The assumption then, of course, was that the Irish would easily repeat their No. 1 rating of '66. Didn't they have Terry Hanratty, the brilliant young quarterback? Didn't they have Split End Jim Seymour, the golden retriever for nearly everything Hanratty threw? Didn't they have the nation's best lineman, Kevin Hardy, a 280-pound defensive tackle who was nobly nicknamed The Massive Intimidator? Didn't they have Ara Parseghian, who had a 25-3-2 record for his first three years? And didn't they have that inviolable Notre Dame pride, which is graphically illustrated by such stirring locker room signs as NOTRE DAME'S FIGHTING SPIRIT WILL NOT BE ENTRUSTED TO THE TIMID AND THE MEEK? Of Course, they did.
But all hopes of No. 1 were destroyed when Notre Dame lost two of its first four games. During this period Terry Hanratty proved he was hardly superhuman by having 11 passes intercepted. Kevin Hardy hurt his ankle. Seymour dislocated two fingers. And, after USC beat the Irish in South Bend for the first time since 1939, Ara Parseghian spoke in despair: "I never had a team that played so poorly."
Eventually Notre Dame straightened out, coming through with an 8-2 season that would have been adequate had you not started planning postseason No. 1 parties before the first coin was flipped, as they had in South Bend.
This year even Notre Dame's most fanatic followers are not about to get their hopes as high. For one thing, the Irish meet Oklahoma and Purdue on their first two working Saturdays, a one-two punch that could leave the team with a serious case of crushed morale before the season hardly begins.

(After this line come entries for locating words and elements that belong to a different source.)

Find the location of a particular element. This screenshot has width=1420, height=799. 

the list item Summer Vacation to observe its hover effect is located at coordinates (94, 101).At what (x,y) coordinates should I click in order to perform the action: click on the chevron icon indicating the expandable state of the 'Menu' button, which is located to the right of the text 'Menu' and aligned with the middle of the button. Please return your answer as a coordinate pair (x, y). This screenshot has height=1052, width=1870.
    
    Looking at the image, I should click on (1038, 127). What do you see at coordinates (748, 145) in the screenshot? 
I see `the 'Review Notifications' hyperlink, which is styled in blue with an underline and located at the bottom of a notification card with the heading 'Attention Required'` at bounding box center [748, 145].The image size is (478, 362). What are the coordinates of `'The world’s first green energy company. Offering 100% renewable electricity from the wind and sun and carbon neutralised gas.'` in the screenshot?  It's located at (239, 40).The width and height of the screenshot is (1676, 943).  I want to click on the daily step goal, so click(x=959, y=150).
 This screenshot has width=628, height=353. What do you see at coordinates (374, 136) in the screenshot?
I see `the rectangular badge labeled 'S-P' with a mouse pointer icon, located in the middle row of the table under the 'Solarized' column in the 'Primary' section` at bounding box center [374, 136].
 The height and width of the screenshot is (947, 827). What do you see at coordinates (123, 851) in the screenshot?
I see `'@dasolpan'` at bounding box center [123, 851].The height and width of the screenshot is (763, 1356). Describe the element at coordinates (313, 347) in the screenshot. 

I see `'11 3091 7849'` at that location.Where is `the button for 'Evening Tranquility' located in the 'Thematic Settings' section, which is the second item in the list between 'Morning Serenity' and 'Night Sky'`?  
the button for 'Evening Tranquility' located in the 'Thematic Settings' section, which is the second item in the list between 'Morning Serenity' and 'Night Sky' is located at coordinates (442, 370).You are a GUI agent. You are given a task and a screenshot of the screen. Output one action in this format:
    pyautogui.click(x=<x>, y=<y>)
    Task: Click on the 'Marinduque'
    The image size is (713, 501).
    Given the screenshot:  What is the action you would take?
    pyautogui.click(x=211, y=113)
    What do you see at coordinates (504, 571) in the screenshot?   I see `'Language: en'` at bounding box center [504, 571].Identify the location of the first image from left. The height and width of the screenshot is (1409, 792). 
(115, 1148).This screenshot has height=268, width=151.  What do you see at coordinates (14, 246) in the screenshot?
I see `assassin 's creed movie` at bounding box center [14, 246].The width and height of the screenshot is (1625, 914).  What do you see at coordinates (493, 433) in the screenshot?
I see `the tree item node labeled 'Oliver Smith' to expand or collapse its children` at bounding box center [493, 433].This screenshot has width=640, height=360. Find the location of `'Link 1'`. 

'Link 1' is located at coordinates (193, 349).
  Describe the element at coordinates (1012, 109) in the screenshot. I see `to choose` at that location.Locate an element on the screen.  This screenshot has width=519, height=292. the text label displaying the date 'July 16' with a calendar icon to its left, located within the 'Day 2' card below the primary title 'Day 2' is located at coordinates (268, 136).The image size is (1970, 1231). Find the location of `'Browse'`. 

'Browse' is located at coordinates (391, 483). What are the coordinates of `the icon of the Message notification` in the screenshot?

After OU and Purdue, they play four Big Ten teams and finish up against Georgia Tech and USC. For another, there is the crisis of having to replace seven starters on the defensive squad, including Hardy. And, finally, there is—just like last season—no speed in the backfield. Somehow when Notre Dame corralled its huge bank of talent two or three years ago, the fast ones got away.
It is an indication of Notre Dame's strength that with its schedule and potential difficulties it may fall all the way down in the ratings to—oh—fourth. Hanratty and Seymour are back for their third airborne spectacular. Following his dim beginning last fall, Hanratty seemed to discover what he was doing wrong. After 15 interceptions in five games he did not have another. "It was all my fault," he says. "Really poor judgment. I was throwing poorly, and I wasn't picking up my secondary receivers." Parseghian thinks it might have been more basic than that: "Terry had to learn to eat the ball and not to rely on Seymour to get it for him." If Hanratty remembers what he learned in '67, he will probably go down in history as the best passer Notre Dame has ever had, which would make him a full-fledged legend at the age of 20.
Hanratty's chief target will still be Jim Seymour, who has already broken all Irish records with 85 catches. His fingers are healed and he is ready for brilliant-business-as-usual. But it is hard to catch passes with the entire opposing team and its mascots draped over your shoulders. Parseghian has to find a way to take some of the heat off Hanratty-Seymour by opening up the Irish running game. Halfbacks Bob Gladieux and Ed Ziegler and Fullback Jeff Zimmerman are solid runners, but discouragingly slow. None has the speed or deception to break a game open, and Notre Dame will have to rely—perhaps too much—on Hanratty's arm for most of its crucial plays. That is not necessarily a winning strategy, as Parseghian saw last year against Purdue when Hanratty threw 63 times, completed 29 and still could not produce an Irish victory.
There is a certain statuesque quality, too, about the offensive line. Except for Seymour and Tackle George Kunz, a friendly 240-pound giant who blocks savagely but is so polite that he has been known to address teammates as "sir," it is not an agile group. But there is size, lots of it. Tight End Jim Winegardner is 225, Tackle Chuck Kennedy 240, Guards Tom McKinley and Larry DiNardo about 230, and Center Tim Monty 220. Since football is not a track meet, the offense is good enough to beat anybody, but probably not everybody.